WORK REQUEST
Every line from the one with "Task: Open the Create command panel tab" through the last line below should be repeated exactly; pictures stay out of the copy.

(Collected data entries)
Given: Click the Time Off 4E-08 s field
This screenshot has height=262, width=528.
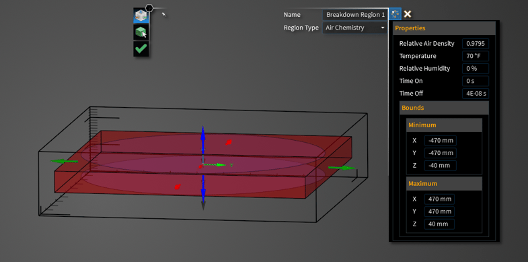Looking at the screenshot, I should [476, 94].
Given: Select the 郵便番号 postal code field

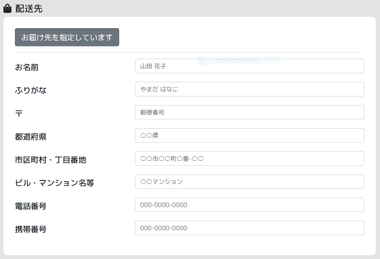Looking at the screenshot, I should (x=249, y=113).
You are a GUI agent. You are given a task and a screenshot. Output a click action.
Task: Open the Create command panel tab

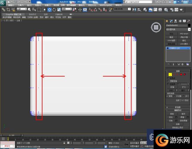(167, 21)
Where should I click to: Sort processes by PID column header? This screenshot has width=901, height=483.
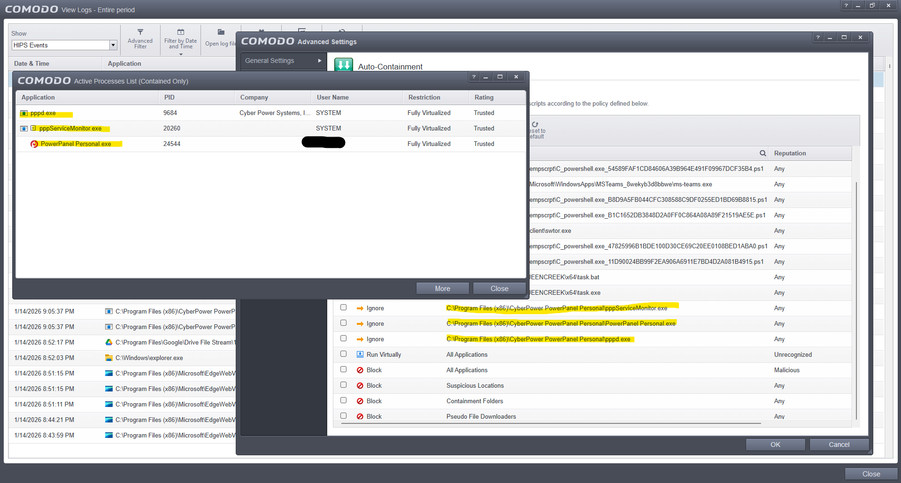pos(169,98)
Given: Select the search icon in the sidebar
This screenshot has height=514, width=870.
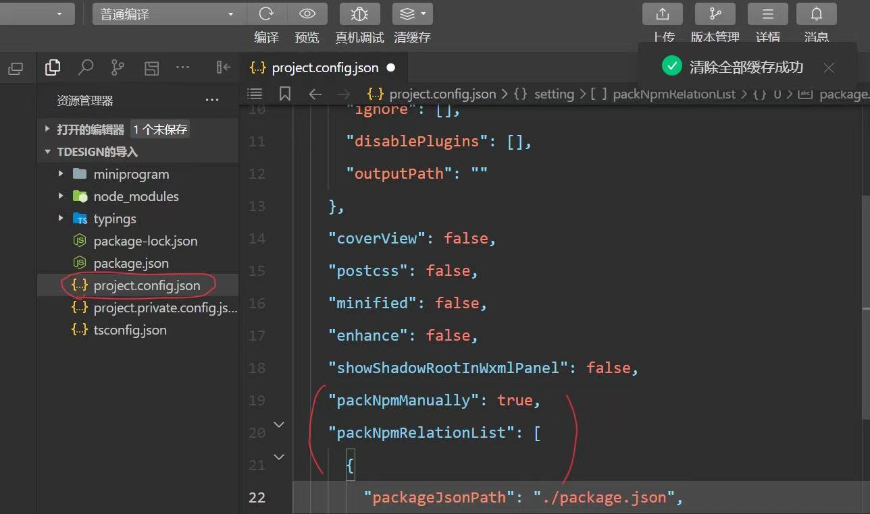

SOLUTION
Task: Open the Create command panel tab

(167, 21)
Where should I click to: Sort processes by PID column header? This screenshot has width=901, height=483.
pos(169,98)
Given: Select the search icon in the sidebar
This screenshot has height=514, width=870.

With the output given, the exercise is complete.